Nonostante gli sforzi profusi dalle istituzioni europee, l’Ue rischia di recuperare dalla crisi più lentamente di quanto non stiano facendo altre potenze economiche
Nella settimana in cui la presidente Von der Leyen incontrerà Draghi per approvare il Pnrr italiano, occorre chiedersi quali possano essere le strategie per impostare al meglio la ripartenza
A giugno, la Commissione Ue si accinge ad approvare sette piani nazionali di ripresa e resilienza, tra cui il Pnrr italiano. In forza di ciò, Business-Europe (la principale confederazione europea delle imprese) pubblica un report in cui raccoglie il punto di vista delle imprese europee sull’efficacia delle normative adottate per sostenere il settore produttivo, fornendo ai governi, altresì, raccomandazioni utili per guidare la ripresa nel medio-lungo termine.
Come si apprende dal documento
Reform barometer 2021, recentemente pubblicato da Business-Europe, è concreto il rischio che, a causa degli effetti negativi della pandemia, l’Europa e le
imprese europee possano rimanere indietro rispetto ai maggiori
competitor economici. In effetti, nonostante l’Ue per reagire alla crisi abbia introdotto strumenti ambiziosi (basti in proposito fare menzione del programma
Next generation Eu, che mira a raccogliere sui mercati
750 miliardi di euro), l’impatto che l’emergenza in corso ha avuto sull’economia dell’Unione si è rivelato più severo di quanto registrato in altre grandi economie.
L’Ue, infatti, stando ai resoconti offerti da Business-Europe, ha subito un crollo generalizzato e profondo dell’economia (pari al 6,3% nel 2020), che sembra destinato a perdurare più a lungo di quanto previsto in altre aree economiche; come quelle degli Usa o della Cina.

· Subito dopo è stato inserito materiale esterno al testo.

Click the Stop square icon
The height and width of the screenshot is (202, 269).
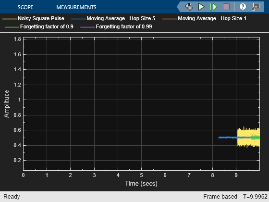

Come emerge dalle indagini condotte dalla Commissione europea, la circostanza che si siano ridotte le
esportazioni (che in Ue nel 2020 hanno subito un calo pari al 9%), come pure, a livello interno, siano diminuiti gli scambi intra-Ue (ridotti del 24% nel 2020), ha certamente inciso sulla velocità della ripresa e, conseguentemente, sul benessere delle imprese. Infatti, più del
60% delle Pmi ha registrato un
calo di fatturato nel 2020, e oltre il
45% delle imprese prevede una rilevante
riduzione degli investimenti nel 2021.
Per tale ragione, avverte Business-Europe, affinché lo sforzo profuso dalle istituzioni europee per sostenere i settori produttivi e il sottostante tessuto sociale degli Stati membri non sia vano, è necessario che i governi nazionali utilizzino al meglio i fondi e i sussidi a loro destinati.
In particolare, la maggior parte delle realtà produttive europee pone l’accento sul fatto che, per stimolare la crescita, la produzione e, nel medio termine, aumentare la capacità competitiva delle imprese europee, occorre mantenere attive le misure introdotte a sostegno delle imprese, così come quelle destinate a garantire l’occupazione dei lavoratori.
Inoltre, per recuperare terreno nel
lungo termine, occorre tratteggiare una strategia di crescita che preveda un più stretto coinvolgimento delle parti sociali durante l’attuazione delle riforme nazionali e che, altresì, introduca
previsioni normative idonee, da un lato, a facilitare gli scambi all’interno del mercato unico e, dall’altro, ad agevolare il
percorso di transizione verde e tecnologica dell’industria.
Con riferimento al primo punto, come sostenuto dalla stessa Commissione europea, sarà necessario investire sui partenariati internazionali diversificati e sulle alleanze industriali. Queste ultime, in particolare, contribuiscono ad attrarre investitori privati e possono rivelarsi ottimi strumenti per creare occupazione e dare vita a nuovi modelli di business che, altrimenti, non si svilupperebbero.
Con riferimento al processo di transizione verso un’economia e un’ industria verde e digitale, gli Stati membri si sono però già messi a lavorare. Vale la pena, al riguardo, richiamare il Piano nazionale transizione 4.0 varato dal governo italiano. Quest’ultimo, con l’intento di stimolare gli investimenti privati, mette in campo circa 24 miliardi di euro, riconoscendo, tra le altre cose, il credito di imposta per la copertura degli investimenti delle imprese in beni materiali e immateriali, ricerca e sviluppo, innovazione tecnologica e nella formazione.